GLP-1 agonists were initially developed for type 2 diabetes. The 2022 American Diabetes Association standards of medical care recommend GLP-1 agonists as a first line therapy for type 2 diabetes, specifically in patients with atherosclerotic cardiovascular disease or obesity. The GLP-1 RA drugs were also noted to reduce food intake and body weight significantly, and some have also been approved to treat obesity in the absence of diabetes. They are also in development for other indications, such as non-alcoholic fatty liver disease, polycystic ovary syndrome, and diseases of the reward system such as addictions.
The development of GLP-1 receptor agonists (GLP-1 RAs) has evolved over several decades, marked by significant milestones in diabetes treatment and advancements in understanding the role of glucagon-like peptide-1 (GLP-1) in glucose homeostasis. Here is a simplified chronological history of key developments in GLP-1 RA drugs from their inception to the present:
The 1980s marked the discovery of GLP-1 and its role in glucose metabolism. Researchers identified GLP-1 as a hormone secreted by the intestine in response to food intake. The subsequent discovery of GLP-1 receptors paved the way for the development of drugs targeting these receptors.
Exenatide, the first GLP-1 RA, was approved by the U.S. Food and Drug Administration (FDA) in 2005. Developed by Amylin Pharmaceuticals, it is an injectable medication that enhances insulin secretion and suppresses glucagon release, leading to improved blood sugar control.
Liraglutide, developed by Novo Nordisk, gained FDA approval in 2010. It is a once-daily injectable GLP-1 RA that improves glycemic control and promotes weight loss. Liraglutide demonstrated cardiovascular benefits in subsequent trials.
A long-acting formulation of exenatide, Bydureon, received FDA approval in 2012. It is administered weekly and provides sustained GLP-1 receptor activation.
Both dulaglutide (Eli Lilly) and albiglutide (GlaxoSmithKline) gained FDA approval in 2014. These once-weekly injectables provide convenient dosing options for patients.
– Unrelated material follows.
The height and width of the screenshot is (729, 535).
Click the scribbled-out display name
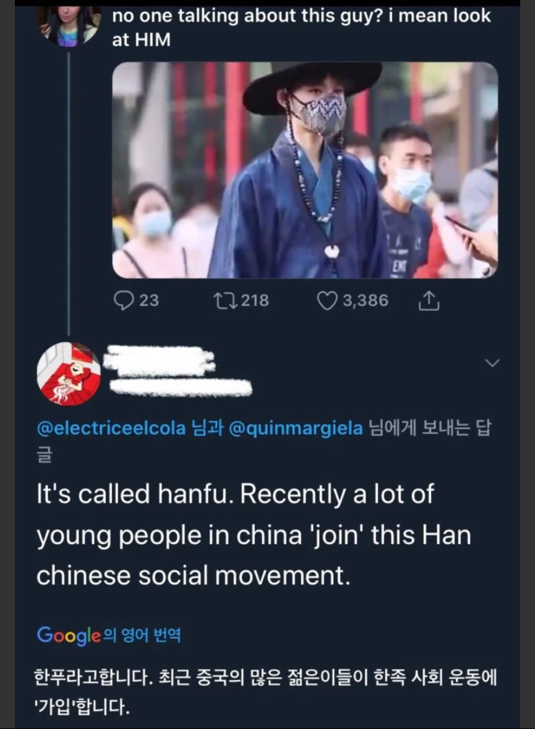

Lixisenatide, developed by Sanofi, received FDA approval in 2016. It is indicated for once-daily injection and is used in conjunction with diet and exercise for improved glycemic control.
Semaglutide, a long-acting GLP-1 RA developed by Novo Nordisk, was approved by the FDA in 2017. Administered once weekly, it has demonstrated efficacy in reducing cardiovascular events.
In 2019, oral semaglutide (Rybelsus) became the first oral GLP-1 RA approved by the FDA. It provides an alternative to injectable formulations, offering convenience for patients. Rybelus was developed by Novo Nordisk of Sweden.
In 2021, semaglutide (Wegovy) received FDA approval for Novo Nordisk’s new drug for chronic weight management in adults with obesity or overweight and at least one weight-related condition. While primarily indicated for weight loss, its approval marks another milestone in the use of GLP-1 RAs.
Mounjaro (tirzepatide) an Eli Lilly medicine was approved for the treatment of diabetes.
Zepbound (tirzepatide) an Eli Lilly medicine was approved by the FDA for the treatment of obesity.